• [PROVIDED RECORDS]
————
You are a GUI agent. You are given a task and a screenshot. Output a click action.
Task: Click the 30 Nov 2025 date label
————
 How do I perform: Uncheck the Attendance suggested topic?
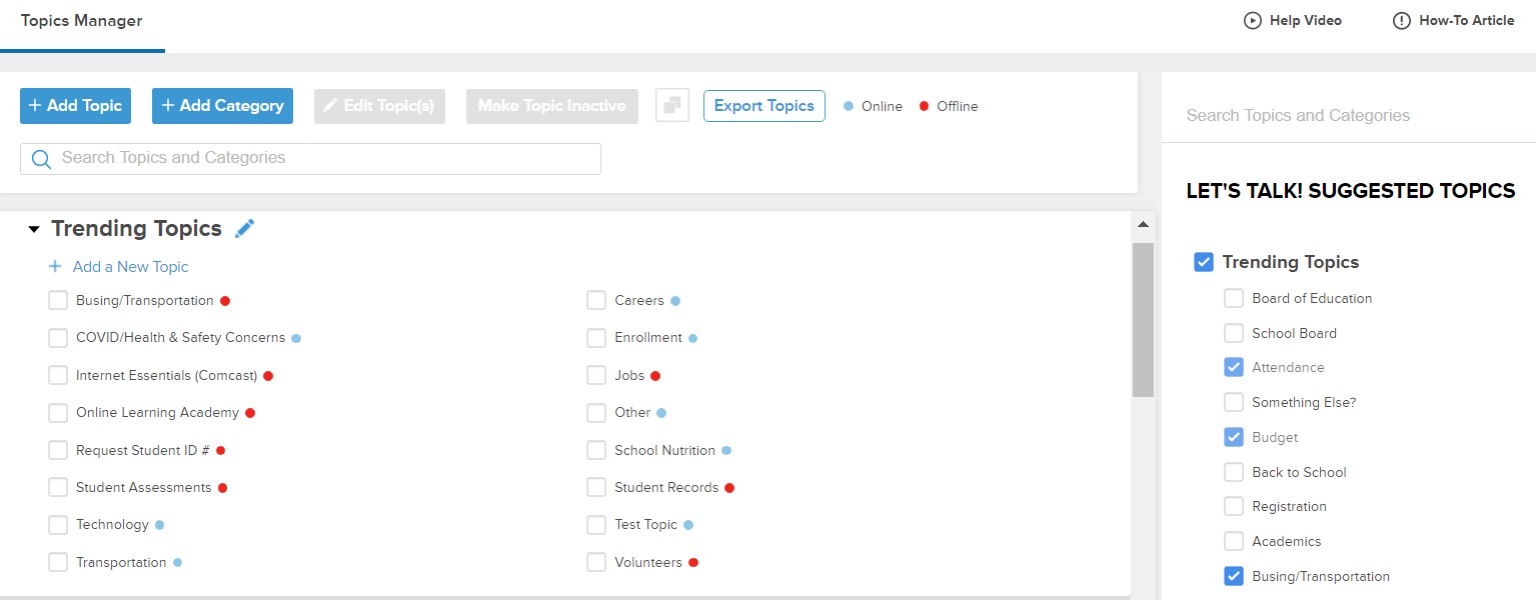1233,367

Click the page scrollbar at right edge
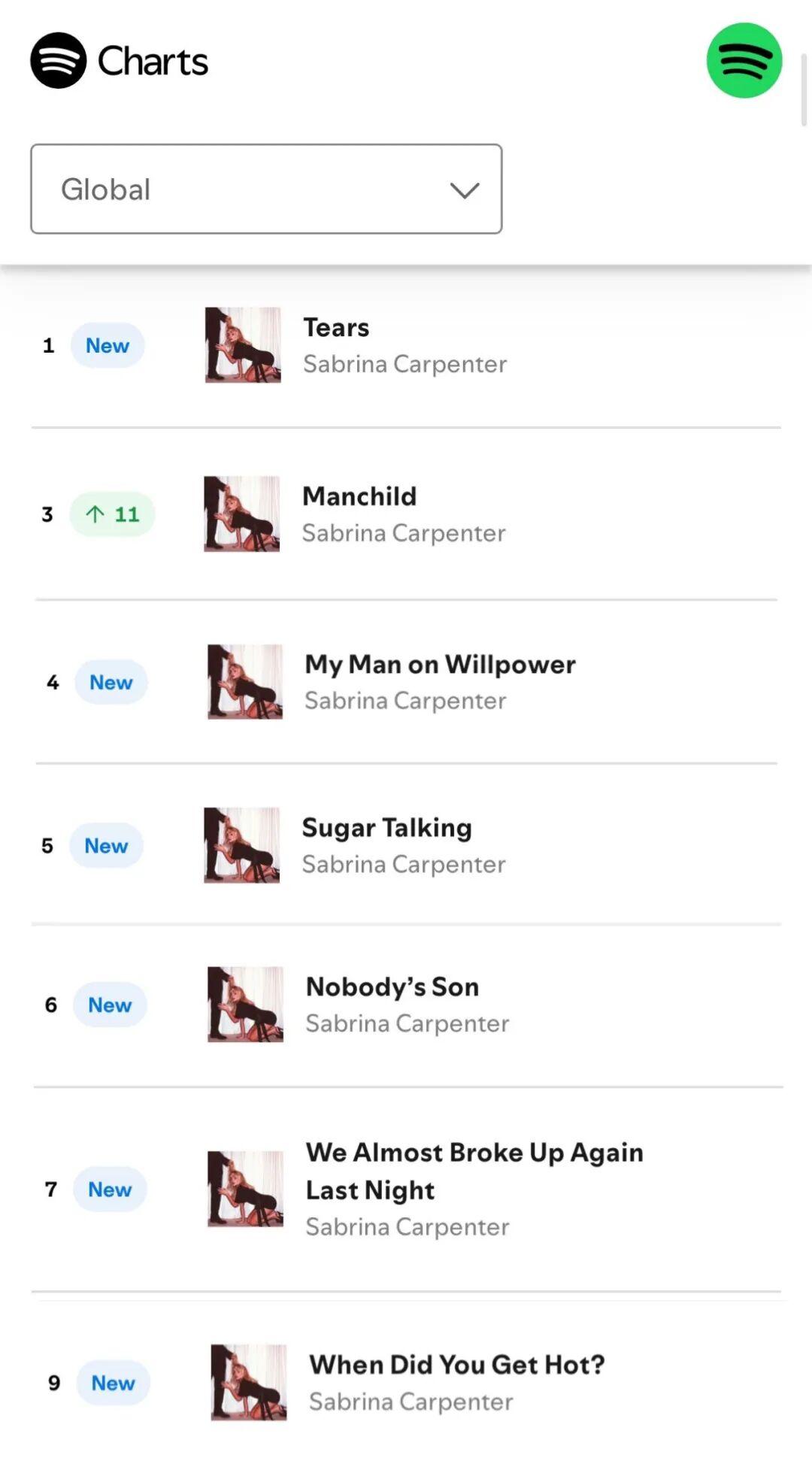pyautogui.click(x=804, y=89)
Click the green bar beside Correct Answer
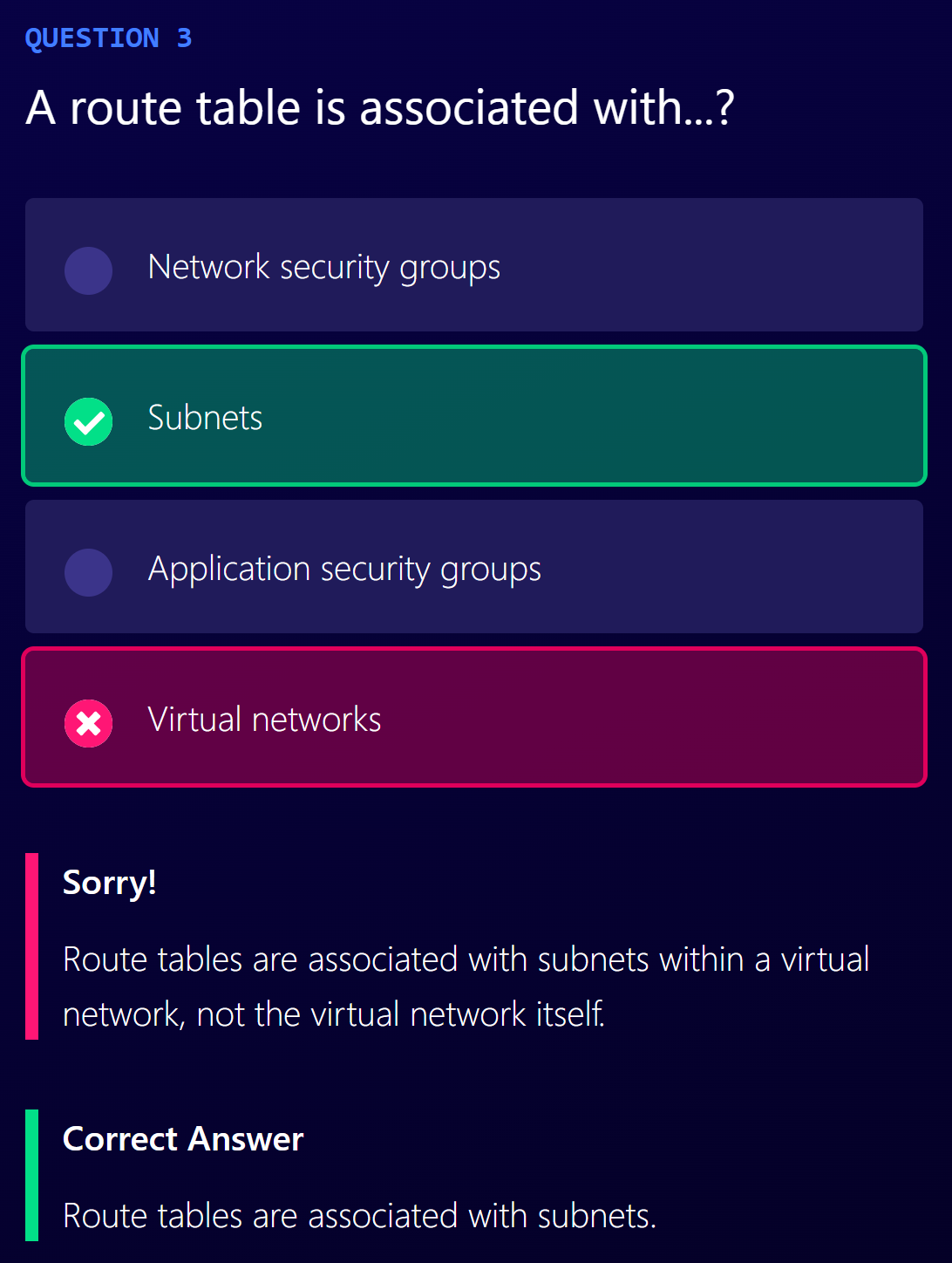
————
• [TASK TO CARRY OUT]
Looking at the data above, return every line from the one with "You are a GUI" down to the one with "Task: Click the 30 Nov 2025 date label", exactly and inclusively.

• [RESPONSE AREA]
You are a GUI agent. You are given a task and a screenshot. Output a click action.
Task: Click the 30 Nov 2025 date label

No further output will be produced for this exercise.